L’assessore comunale alla Sicurezza Stefano Garassino: <Per rispettare le regole occorre conoscerle. Nel centro storico l’auto dei cantuné porterà un mediatore culturale che all’altoparlante diffonderà il messaggio in arabo. Chiederemo al Consolato ecuadoriano di fornirci una persona che possa fare la stessa cosa, in spagnolo, a Sampierdarena>

Il Comune di Genova, per favorire la comprensione del divieto di assembramento imposto dal decreto della Presidenza del Consiglio dei Ministri, ha deciso di abbinare al messaggio in Italiano diffuso sul territorio dalle pattuglie di polizia locale anche quello in arabo e, tra qualche giorno, anche quello in spagnolo.
Un agente che sa parlare bene il dialetto diffonderà lo stesso messaggio in Genovese. <Questo per avvicinarci maggiormente soprattutto agli anziani, che hanno meno dimestichezza con i social, e devono capire l’esatta proporzione del problema e l’assoluta necessità che tutti restino a casa. Ci sembra giusto che nessuno, sul territorio cittadino, si esponga a rischi ed esponga gli altri a rischi perché non ha capito l’emergenza o non ne ha ben compreso le proporzioni>.

A tradurre in arabo i divieti, nel centro storico, sarà il mediatore culturale Hassan.

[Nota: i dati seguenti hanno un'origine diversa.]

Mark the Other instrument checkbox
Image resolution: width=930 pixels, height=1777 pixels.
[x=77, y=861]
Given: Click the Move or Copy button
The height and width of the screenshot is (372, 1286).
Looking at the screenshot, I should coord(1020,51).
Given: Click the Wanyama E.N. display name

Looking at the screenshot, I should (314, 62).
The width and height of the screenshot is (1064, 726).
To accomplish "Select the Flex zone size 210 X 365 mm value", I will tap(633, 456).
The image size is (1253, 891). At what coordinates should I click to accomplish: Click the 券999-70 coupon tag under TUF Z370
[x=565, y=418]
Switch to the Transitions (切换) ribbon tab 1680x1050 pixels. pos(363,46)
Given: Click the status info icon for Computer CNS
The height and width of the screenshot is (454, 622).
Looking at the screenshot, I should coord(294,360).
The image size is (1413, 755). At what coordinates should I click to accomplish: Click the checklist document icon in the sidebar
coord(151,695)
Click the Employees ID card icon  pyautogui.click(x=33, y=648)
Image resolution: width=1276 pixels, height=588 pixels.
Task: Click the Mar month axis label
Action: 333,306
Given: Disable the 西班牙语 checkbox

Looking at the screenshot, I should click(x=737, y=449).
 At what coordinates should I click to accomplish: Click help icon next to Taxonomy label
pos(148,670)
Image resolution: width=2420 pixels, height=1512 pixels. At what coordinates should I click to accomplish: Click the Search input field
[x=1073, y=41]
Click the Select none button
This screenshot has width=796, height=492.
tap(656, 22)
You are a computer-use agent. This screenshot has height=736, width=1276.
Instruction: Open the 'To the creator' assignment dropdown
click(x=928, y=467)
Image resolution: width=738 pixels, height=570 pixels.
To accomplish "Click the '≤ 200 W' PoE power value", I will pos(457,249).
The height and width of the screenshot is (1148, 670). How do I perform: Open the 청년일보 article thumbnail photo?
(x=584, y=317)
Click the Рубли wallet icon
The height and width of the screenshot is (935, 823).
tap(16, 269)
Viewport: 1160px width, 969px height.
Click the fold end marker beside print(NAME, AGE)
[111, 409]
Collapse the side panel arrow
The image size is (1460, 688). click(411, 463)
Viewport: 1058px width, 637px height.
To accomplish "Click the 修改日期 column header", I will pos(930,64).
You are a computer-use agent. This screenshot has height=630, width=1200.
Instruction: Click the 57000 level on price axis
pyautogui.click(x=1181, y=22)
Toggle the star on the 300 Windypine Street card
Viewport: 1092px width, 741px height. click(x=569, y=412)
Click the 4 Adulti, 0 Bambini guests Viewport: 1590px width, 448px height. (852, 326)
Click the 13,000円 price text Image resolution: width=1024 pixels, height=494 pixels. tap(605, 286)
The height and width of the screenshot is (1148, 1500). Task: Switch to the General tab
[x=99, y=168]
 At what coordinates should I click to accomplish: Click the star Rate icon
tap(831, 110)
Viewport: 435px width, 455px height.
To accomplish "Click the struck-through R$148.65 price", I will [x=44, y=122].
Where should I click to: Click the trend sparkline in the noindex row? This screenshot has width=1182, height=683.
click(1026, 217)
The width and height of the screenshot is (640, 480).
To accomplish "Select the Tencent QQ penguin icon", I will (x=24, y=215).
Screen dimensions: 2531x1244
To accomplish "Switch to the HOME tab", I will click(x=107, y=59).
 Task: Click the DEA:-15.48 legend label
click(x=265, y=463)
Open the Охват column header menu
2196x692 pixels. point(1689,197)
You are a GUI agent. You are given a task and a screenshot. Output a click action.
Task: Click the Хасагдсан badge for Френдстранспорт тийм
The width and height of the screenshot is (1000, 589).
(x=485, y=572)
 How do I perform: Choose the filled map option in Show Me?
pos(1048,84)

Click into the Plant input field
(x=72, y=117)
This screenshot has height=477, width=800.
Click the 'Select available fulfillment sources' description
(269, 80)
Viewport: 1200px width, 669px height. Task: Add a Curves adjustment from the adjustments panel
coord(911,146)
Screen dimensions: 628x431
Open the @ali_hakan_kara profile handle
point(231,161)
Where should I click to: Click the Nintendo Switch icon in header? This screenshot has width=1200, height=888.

Di notte la polizia locale, insieme alle forze dell’ordine (nel video sono i carabinieri ma, a turno, è la polizia) gira il centro storico per ricordare il divieto di assembramento. Le divise hanno constatato che in zone come via Pre’ sono in molti a pensare che si tratti di controlli di sicurezza e non immaginano nemmeno che si tratta di un’emergenza legata all’epidemia.
Allo stesso modo, per difetto di percezione, gli anziani che non frequentano la rete (dove l’informazione è continua) faticano a capire la reale gravità del momento e quindi li si vede spesso a fare crocchio nei quartieri.